How the Cows Turned Mad is a medical thriller that you will have on the edge of your seat - and watching what you put in your mouth! Written by Maxime Schwartz, a molecular biologist and the director of the Centre National de la Recherche Scientifique in France. He is also a professor at the Institut Pasteur and he works with the French agency for food saftey (AFSSA). This work was originally published in France, were it was well received. This new edition of How the Cows Turned Mad has been translated into English by Edward Schneider. Although this book reads like a medical detective thriller, it is in reality a factual history about an incurable, fatal brain disease that came to public attention under the moniker Mad Cow Disease.

Throughout time, man and beast have been beset by a variety of spongiform encephalopathies, ranging from Scrapie and Kuru to Creutzfeldt-Jakob disease and Bovine Spongiform Encephalopathy (a.k.a. Mad Cow Disease). In this monumental and timely work, Schwartz traces the history of medical research into spongiform encephalopathies, and how the scientific understanding of how they are spread has changed over time.

Schwartz begins his journey with a look at how scrapies, a disease that primarily affects sheep, was first identified in the eighteenth century. He follows the trail of the scientific discoveries and inquires that followed through 2001. Along the way he details how animal to human transmission of these disorders was studied, and why it was, with the knowledge that was available at the time, that no one made the connection that cattle with BSE (Bovine Spongiform Encephalopathy) might be capable of transferring the disease on to humans.

Schwartz's narrative is captivating and chilling, and throughout his statements are balanced, authoritative, and cool-headed. He explains detailed scientific principles in clear and unambiguous terms that allow even those with no scientific background to easily follow the developments that he is chronicling.
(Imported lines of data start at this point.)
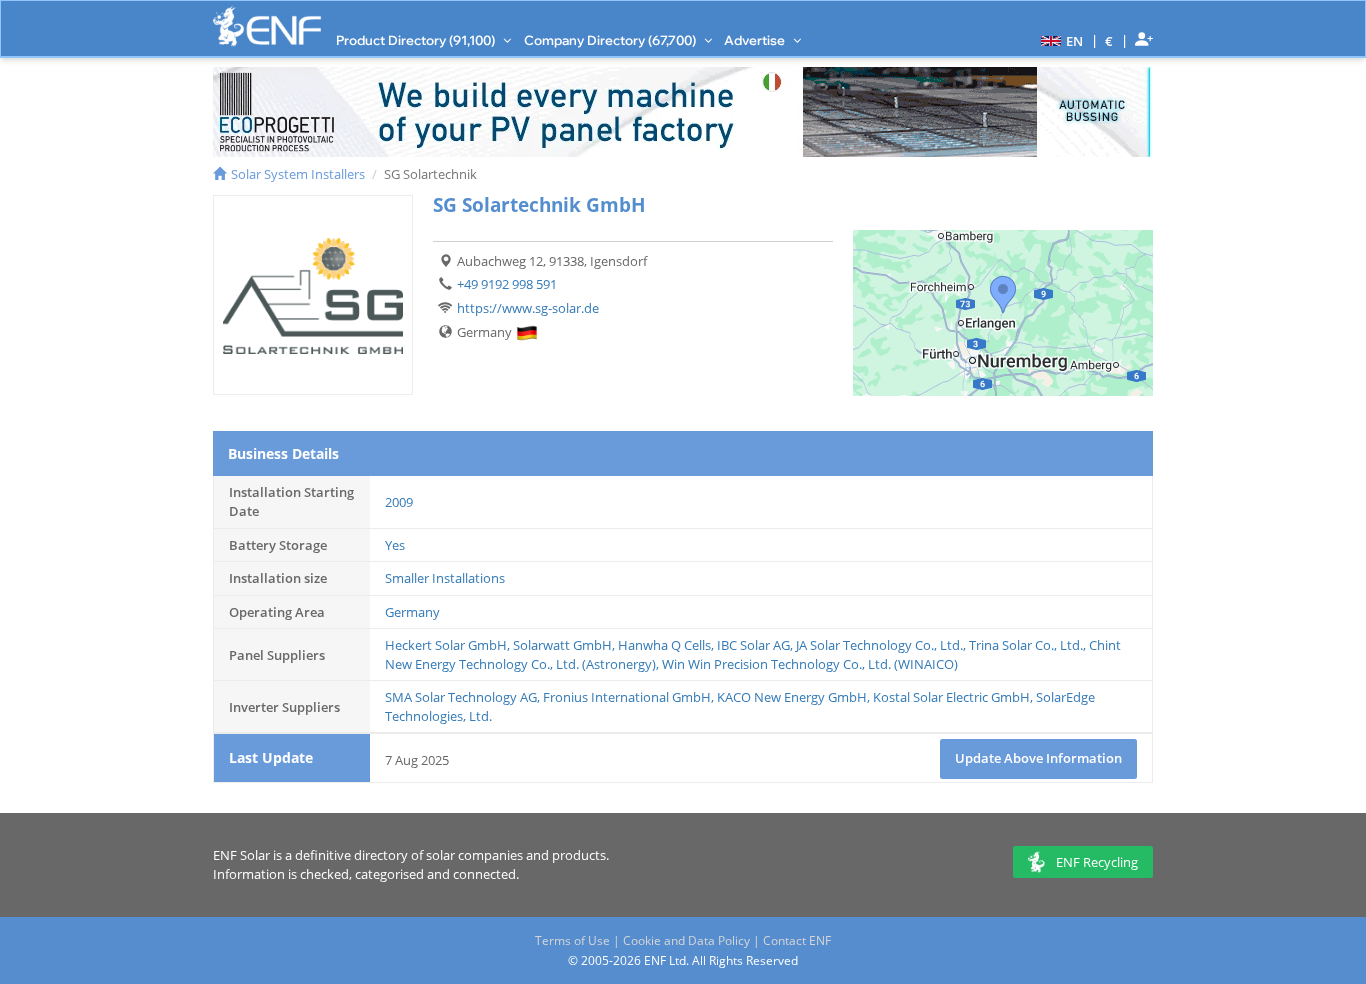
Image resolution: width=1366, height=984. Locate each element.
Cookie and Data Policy (686, 940)
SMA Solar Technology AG (461, 697)
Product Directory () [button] (417, 40)
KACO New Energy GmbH (792, 697)
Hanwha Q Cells (664, 645)
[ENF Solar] (267, 26)
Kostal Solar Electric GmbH (951, 697)
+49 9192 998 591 (507, 284)
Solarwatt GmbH (562, 645)
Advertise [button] (756, 40)
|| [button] (1109, 40)
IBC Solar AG (753, 645)
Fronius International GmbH (627, 697)
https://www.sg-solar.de (528, 308)
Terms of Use (572, 940)
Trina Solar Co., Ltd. (1026, 645)
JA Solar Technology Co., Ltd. (879, 645)
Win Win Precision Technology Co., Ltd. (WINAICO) (810, 664)
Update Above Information (1038, 758)
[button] (1059, 40)
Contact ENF (797, 940)
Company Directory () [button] (611, 40)
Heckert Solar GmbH (446, 645)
How the Cows Turned Mad is not a sensational book. It acknowledges the threat posed to humans by spongiform encephalopathies, however the author is more concerned with the history and spread of the disease rather than current hysteria over Mad Cow disease. Written for a general audience, it will also prove intriguing to academicians interested in spongiform encephalopathies and other brain wasting diseases.